Thursday, February 18, 2021

Unloading and Loading of data from Datastax Enterprise 6.8 using dsbulk

DSBulk (Datastax bulk loader) is used to load, unload and count the data from Cassandra DB.

Below is the command to run the load or unload using configuration files.

nohup dsbulk unload -h  100.37.24.174, 1100.37.24.175 -maxErrors 1000 -u cassandra -p cassandra -f /datastax/toolbox/dsbulk-1.3.3/conf/unload_details.conf &

The parameters used below are better performed in our environment.

Configuration file to unload data:

[cassandra@localhost]$ cat unload_details.conf
dsbulk {
        connector.name = "json"
        connector.json.url = "/cassandra/backup/dsbulk_unload/"
        connector.json.fileNameFormat = "output-%0,6d.json"
        connector.json.maxRecords = 10000
        connector.json.generatorFeatures = { ESCAPE_NON_ASCII: true, QUOTE_FIELD_NAMES: true }
        schema.keyspace = "bypramod_keyspace"
        schema.table = "bypramod_table"
        executor.maxPerSecond = 300
        executor.maxInFlight = 50
        executor.continuousPaging.enabled = false
        driver.query.fetchSize = 5000
        driver.policy.maxRetries = 30
        driver.socket.readTimeout = 240000
}

Configuration file to load data:

[cassandra@localhost]$ cat load_details.conf
dsbulk {
        connector.name = "json"
        schema.keyspace = "bypramod_keyspace"
        schema.table = "bypramod_table2"
        connector.json.url = "/cassandra/backup/dsbulk_unload/"
        connector.json.fileNameFormat = "output-%0,6d.json"
        connector.json.maxRecords = 10000
        connector.json.generatorFeatures = { ESCAPE_NON_ASCII: true, QUOTE_FIELD_NAMES: true }
        executor.maxPerSecond = 2500
        executor.maxInFlight = 30
        executor.continuousPaging.enabled = false
        driver.query.fetchSize = 100
        driver.policy.maxRetries = 30
}


Note:

The format string "%0,6d" is a placeholder used in programming languages, particularly in languages like Python or C, to represent a formatted numerical value. Here's a breakdown of each part:


%: This is the format specifier that indicates a placeholder.
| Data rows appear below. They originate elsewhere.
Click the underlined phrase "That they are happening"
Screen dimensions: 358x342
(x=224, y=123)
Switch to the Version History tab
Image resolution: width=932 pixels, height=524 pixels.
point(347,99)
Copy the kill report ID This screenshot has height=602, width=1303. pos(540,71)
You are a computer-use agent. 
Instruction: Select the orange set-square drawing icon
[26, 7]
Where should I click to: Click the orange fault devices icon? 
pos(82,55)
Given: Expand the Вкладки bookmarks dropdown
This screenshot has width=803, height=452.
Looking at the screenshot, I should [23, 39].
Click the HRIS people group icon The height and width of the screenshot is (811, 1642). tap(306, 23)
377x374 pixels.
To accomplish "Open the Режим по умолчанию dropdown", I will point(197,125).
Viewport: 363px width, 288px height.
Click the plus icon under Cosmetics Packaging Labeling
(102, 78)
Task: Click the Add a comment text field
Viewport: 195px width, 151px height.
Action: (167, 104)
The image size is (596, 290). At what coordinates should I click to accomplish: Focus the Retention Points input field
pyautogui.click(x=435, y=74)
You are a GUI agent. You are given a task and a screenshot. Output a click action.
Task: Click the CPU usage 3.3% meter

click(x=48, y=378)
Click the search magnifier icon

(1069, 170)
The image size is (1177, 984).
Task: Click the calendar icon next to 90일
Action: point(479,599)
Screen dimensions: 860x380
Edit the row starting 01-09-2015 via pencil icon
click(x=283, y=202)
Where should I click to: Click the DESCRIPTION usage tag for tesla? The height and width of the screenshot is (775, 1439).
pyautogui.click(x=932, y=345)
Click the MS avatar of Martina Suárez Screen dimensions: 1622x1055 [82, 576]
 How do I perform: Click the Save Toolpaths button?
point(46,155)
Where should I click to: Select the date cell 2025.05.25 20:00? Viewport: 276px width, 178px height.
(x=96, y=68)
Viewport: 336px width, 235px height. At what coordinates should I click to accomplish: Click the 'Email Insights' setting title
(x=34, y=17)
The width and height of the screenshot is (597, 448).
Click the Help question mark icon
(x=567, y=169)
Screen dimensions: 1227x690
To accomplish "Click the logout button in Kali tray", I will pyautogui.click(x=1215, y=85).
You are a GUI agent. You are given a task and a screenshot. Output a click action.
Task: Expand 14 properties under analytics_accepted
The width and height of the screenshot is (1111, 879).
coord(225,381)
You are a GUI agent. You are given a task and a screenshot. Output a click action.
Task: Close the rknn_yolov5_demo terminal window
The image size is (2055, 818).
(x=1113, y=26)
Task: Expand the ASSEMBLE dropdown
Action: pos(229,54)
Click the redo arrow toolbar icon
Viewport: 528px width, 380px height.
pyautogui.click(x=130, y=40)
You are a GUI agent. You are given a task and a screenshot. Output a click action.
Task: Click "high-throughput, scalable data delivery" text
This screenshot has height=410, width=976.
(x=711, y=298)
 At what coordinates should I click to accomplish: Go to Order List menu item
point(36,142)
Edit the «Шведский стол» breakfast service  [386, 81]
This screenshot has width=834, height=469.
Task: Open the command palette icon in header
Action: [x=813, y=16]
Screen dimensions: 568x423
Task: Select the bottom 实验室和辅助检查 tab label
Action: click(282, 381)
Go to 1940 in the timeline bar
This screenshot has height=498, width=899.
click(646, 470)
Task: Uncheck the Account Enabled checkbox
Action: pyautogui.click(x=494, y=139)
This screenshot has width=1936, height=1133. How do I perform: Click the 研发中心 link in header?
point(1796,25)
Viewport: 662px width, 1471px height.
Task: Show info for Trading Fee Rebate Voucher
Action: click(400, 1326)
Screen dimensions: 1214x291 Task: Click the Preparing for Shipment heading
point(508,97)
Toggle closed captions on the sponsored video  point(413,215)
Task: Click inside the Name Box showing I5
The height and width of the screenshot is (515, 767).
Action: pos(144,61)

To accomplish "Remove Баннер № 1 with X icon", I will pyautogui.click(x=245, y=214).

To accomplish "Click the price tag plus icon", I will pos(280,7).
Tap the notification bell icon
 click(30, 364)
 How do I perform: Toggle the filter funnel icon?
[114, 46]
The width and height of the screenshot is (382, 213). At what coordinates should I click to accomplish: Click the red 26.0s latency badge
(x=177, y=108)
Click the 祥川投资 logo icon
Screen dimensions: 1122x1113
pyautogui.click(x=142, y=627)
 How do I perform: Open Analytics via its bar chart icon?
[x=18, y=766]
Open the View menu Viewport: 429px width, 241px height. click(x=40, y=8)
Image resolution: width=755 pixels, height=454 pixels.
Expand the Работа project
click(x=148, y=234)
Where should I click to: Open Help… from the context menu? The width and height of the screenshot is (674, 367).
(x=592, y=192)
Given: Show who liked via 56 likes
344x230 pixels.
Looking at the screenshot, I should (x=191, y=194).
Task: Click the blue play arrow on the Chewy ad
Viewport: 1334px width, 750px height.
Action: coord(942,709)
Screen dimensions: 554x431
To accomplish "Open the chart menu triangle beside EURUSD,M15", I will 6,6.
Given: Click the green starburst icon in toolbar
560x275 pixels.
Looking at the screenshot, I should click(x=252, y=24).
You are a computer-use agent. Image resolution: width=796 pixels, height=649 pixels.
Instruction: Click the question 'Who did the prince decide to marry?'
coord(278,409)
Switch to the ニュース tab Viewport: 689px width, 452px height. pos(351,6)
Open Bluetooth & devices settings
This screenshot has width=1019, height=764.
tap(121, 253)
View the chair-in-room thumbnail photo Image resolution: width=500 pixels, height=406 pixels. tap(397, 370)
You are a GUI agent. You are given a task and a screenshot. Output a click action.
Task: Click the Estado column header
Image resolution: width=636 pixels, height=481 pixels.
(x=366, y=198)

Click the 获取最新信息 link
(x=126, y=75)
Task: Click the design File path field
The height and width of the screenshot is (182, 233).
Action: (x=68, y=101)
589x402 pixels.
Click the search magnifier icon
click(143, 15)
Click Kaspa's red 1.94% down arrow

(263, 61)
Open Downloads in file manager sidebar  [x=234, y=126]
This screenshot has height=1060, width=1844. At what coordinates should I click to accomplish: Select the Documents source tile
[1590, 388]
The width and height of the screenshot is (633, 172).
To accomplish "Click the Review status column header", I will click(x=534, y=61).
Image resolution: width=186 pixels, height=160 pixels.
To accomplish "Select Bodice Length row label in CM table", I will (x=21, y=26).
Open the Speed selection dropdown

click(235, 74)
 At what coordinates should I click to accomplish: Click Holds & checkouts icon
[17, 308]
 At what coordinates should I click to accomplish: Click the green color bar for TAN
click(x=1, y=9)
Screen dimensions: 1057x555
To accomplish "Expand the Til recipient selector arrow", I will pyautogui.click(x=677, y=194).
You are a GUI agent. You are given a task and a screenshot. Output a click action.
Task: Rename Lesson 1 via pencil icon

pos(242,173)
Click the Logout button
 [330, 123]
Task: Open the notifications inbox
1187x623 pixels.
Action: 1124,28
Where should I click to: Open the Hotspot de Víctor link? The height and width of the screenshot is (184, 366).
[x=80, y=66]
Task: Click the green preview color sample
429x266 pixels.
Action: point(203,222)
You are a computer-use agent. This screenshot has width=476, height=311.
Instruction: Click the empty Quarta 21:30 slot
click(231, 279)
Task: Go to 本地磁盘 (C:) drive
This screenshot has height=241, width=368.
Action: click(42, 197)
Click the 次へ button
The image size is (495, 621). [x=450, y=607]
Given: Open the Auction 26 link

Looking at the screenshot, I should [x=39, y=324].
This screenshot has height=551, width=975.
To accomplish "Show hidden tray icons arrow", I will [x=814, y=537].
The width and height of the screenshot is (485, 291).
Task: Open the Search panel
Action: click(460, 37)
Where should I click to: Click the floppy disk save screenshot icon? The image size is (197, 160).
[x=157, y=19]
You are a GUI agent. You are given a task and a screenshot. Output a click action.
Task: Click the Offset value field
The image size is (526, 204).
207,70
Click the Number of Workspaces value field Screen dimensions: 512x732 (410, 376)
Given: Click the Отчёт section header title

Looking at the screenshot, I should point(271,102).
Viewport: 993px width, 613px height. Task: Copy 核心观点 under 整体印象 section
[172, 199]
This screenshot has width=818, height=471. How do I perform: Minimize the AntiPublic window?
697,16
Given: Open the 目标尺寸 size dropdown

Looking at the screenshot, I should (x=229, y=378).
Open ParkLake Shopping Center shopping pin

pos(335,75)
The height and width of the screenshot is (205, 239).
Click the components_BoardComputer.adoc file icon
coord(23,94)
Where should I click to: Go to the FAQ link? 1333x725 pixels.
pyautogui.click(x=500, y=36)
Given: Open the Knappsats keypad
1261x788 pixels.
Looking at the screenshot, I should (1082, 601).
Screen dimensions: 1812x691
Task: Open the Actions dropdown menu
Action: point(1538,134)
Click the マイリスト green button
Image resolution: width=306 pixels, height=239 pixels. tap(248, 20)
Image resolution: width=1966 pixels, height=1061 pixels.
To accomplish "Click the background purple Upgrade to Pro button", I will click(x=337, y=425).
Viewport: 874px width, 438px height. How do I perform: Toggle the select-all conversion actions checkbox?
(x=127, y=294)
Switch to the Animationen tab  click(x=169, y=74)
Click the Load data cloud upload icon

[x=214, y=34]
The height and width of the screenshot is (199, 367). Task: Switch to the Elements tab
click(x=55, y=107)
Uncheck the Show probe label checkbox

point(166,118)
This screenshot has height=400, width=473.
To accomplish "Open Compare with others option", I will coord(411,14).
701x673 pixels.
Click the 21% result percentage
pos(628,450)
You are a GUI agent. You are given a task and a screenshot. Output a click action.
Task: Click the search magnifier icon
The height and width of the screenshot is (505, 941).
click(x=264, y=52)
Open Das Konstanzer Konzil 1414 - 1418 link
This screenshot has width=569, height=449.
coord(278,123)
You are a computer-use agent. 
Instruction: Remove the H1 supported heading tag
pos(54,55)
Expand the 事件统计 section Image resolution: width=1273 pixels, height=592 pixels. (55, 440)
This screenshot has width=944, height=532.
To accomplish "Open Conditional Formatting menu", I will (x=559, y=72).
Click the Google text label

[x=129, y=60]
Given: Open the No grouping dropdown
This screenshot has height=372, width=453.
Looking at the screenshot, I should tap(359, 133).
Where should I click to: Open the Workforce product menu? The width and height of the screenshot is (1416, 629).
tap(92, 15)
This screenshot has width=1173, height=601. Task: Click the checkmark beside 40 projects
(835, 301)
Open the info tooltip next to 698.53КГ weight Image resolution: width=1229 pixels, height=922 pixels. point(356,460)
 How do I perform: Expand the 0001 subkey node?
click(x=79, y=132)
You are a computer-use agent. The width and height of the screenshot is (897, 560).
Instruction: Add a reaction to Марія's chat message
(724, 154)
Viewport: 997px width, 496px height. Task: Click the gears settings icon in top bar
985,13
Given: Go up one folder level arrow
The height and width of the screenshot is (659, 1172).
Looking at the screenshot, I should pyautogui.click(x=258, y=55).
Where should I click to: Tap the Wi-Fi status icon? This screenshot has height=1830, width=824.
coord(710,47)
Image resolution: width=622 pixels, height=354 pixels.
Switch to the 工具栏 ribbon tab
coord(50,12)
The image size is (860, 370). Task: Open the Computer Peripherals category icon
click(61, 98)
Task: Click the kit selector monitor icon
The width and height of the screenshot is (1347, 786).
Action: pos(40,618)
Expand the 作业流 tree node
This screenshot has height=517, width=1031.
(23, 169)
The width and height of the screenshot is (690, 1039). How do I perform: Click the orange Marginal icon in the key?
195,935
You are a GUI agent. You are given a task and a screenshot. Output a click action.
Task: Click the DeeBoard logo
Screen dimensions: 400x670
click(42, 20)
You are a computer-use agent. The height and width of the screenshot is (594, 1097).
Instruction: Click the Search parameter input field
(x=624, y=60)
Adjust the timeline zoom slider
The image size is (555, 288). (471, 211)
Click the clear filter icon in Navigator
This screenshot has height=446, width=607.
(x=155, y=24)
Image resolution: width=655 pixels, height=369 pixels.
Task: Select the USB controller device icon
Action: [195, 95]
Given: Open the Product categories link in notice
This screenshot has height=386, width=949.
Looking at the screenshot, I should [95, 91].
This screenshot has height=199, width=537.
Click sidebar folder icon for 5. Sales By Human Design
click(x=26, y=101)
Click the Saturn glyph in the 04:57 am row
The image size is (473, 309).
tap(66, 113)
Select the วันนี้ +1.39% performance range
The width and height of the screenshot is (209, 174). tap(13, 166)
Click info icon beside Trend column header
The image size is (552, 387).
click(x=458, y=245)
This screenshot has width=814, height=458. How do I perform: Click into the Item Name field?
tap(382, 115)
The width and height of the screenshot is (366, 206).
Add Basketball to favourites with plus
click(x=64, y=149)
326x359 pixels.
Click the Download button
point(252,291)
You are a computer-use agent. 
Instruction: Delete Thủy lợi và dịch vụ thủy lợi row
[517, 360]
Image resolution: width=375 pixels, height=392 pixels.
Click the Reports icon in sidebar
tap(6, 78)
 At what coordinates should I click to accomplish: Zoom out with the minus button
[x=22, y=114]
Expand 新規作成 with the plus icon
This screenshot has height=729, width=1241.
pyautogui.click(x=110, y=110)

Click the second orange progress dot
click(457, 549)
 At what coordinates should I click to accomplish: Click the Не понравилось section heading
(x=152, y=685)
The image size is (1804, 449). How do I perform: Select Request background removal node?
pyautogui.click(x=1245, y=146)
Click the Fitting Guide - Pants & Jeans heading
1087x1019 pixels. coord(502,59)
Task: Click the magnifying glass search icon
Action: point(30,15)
0: This is a flag that specifies zero-padding. In this case, it means that if the number has fewer than 6 digits, it will be padded with zeros on the left.

,: This is an optional thousands separator, but in this context, it separates the padding specifier (0) from the width specifier (6).

6d: This specifies the width of the field. It indicates that the numerical value should be formatted to take up at least 6 characters, including padding if necessary.

d: This is the conversion specifier for a decimal integer.

In summary, "%0,6d" is used to format an integer by zero-padding it on the left, ensuring that it takes up at least 6 characters. If the number has fewer than 6 digits, it will be padded with zeros.


DSBulk with SSL:
// Create SSL configuration file for DSBULK vi /cassandra/toolbox/dsbulk/dsbulk_ssl.conf
dsbulk {
	connector.name = "csv"
}
datastax-java-driver {
	advanced {
		ssl-engine-factory {
			class = DefaultSslEngineFactory
			truststore-password = "truststore"
			truststore-path = "/cassandra/keystores/client.truststore"
			hostname-validation="false"
		}
	}
}
// Use DSBULK commands with the SSL config file. $ /cassandra/toolbox/dsbulk/bin/dsbulk count -f /cassandra/toolbox/dsbulk/dsbulk_ssl.conf -u cassandra -p cassandra -k bypramod_keyspace -t pramod --verbosity 0 --stats.modes global

***